A Taste of Honey | The Lowry | Saturday 21st September
Subdued is the word. We’re looking at a noirish basement. An underground nightclub, perhaps. A jazz trio – airbrushed drums, double bass, piano – serenade us. A brassy looking blonde starts to belt out a song as people move about the stage, draping her in coats and cases; a younger girl is dragged in her wake, scowling, gathering clothes about her like flotsam. Graffitied walls are turned by idle stagehands. A room coalesces. The mother and the daughter – Helen and Jo – start to bicker.
This is the National Theatre’s latest staging of Shelagh Delaney’s classic kitchen sink drama, A Taste of Honey, with Jodie Prenger (most recently seen in Years and Years) in the role of Helen and Gemma Dobson as Jo (having only recently played the same character in a slightly more interactive version at the Oldham Coliseum that saw her and her mum wrestling their cases through the audience itself). The casting of these two is crucial and the play lives or dies on the pairing. And whilst they fall short of the extraordinary nuance of the Dora Bryant / Rita Tushingham double-header in the Tony Richardson’s 1961 film, they are, it has to be said, a formidable team.

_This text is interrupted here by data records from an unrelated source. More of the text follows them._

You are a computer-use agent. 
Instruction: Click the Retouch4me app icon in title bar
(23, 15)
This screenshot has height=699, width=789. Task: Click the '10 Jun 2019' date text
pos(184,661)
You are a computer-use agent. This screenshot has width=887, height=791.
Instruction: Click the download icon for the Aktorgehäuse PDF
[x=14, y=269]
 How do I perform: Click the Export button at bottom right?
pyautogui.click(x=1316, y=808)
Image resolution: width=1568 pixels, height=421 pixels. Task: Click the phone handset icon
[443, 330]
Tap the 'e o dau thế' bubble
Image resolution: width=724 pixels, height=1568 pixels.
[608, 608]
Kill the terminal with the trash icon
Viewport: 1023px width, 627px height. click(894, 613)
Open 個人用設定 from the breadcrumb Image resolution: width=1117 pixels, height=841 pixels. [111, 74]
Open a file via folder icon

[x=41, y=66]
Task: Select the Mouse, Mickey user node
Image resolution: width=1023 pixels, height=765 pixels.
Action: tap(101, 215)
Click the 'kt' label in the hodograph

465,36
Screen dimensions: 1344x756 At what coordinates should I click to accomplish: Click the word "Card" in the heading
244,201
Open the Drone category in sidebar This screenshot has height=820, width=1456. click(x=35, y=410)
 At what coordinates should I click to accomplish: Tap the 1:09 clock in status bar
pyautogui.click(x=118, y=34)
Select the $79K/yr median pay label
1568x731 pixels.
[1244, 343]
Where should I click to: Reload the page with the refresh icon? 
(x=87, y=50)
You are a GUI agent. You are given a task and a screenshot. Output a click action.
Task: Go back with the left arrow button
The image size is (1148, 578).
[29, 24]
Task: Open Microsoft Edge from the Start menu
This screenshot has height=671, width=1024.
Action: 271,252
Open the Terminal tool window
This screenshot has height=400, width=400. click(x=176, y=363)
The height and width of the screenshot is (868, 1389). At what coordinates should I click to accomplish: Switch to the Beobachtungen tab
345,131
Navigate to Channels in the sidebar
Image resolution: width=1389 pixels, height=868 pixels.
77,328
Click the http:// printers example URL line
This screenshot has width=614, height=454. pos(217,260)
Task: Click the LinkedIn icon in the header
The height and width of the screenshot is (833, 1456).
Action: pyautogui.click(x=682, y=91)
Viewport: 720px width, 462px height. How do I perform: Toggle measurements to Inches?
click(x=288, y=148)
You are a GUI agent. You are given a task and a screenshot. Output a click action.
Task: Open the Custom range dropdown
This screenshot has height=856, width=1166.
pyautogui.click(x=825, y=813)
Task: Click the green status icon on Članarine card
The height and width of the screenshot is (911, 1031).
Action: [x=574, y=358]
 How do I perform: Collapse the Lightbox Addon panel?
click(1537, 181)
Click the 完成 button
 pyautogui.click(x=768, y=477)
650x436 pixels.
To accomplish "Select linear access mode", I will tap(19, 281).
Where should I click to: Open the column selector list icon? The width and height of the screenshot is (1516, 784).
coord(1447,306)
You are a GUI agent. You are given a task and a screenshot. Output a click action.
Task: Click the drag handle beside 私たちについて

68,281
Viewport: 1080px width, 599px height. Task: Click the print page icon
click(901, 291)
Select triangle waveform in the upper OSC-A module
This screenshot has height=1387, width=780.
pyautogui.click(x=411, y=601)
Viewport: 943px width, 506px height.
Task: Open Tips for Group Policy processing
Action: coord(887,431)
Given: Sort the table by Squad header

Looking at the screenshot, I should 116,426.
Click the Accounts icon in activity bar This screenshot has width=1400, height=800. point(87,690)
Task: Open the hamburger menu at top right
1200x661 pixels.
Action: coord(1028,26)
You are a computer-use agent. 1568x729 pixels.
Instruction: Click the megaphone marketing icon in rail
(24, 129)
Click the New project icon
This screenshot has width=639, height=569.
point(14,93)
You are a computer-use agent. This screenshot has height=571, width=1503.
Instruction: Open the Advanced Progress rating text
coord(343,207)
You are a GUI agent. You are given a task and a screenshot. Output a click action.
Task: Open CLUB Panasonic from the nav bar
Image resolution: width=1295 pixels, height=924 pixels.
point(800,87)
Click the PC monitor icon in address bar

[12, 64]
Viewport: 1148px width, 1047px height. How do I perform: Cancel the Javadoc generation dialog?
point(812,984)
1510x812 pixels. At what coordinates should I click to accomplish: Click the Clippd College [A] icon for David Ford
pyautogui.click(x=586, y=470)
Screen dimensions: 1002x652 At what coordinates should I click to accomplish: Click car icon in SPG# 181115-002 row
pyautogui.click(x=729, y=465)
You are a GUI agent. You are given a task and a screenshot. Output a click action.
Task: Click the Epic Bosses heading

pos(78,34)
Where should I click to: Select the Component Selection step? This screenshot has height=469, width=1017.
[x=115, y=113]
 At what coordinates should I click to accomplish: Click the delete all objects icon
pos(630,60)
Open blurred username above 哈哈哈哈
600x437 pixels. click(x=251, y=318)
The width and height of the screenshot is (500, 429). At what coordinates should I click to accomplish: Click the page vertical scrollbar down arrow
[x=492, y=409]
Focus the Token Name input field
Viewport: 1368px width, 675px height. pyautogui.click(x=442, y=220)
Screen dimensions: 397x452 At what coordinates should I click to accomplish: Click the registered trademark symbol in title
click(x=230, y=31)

Credit where credit is due: Prenger has a voice that could summon the ghost of Amy Winehouse and the songs she sings – either in performance in the subterranean boozer that opens the play or, wistful, caught like a sun mote in recollection, as she sings in the home she tries to make with her daughter – are a million miles from Dora Bryant’s cheeky caterwaul. But there is more to Prenger than just the voice. She conjures a Helen who is monstrous, yes, but also frail, defensive, caught midway between desire for love (with a one-eyed lothario) and a rebarbative denial of her fading powers.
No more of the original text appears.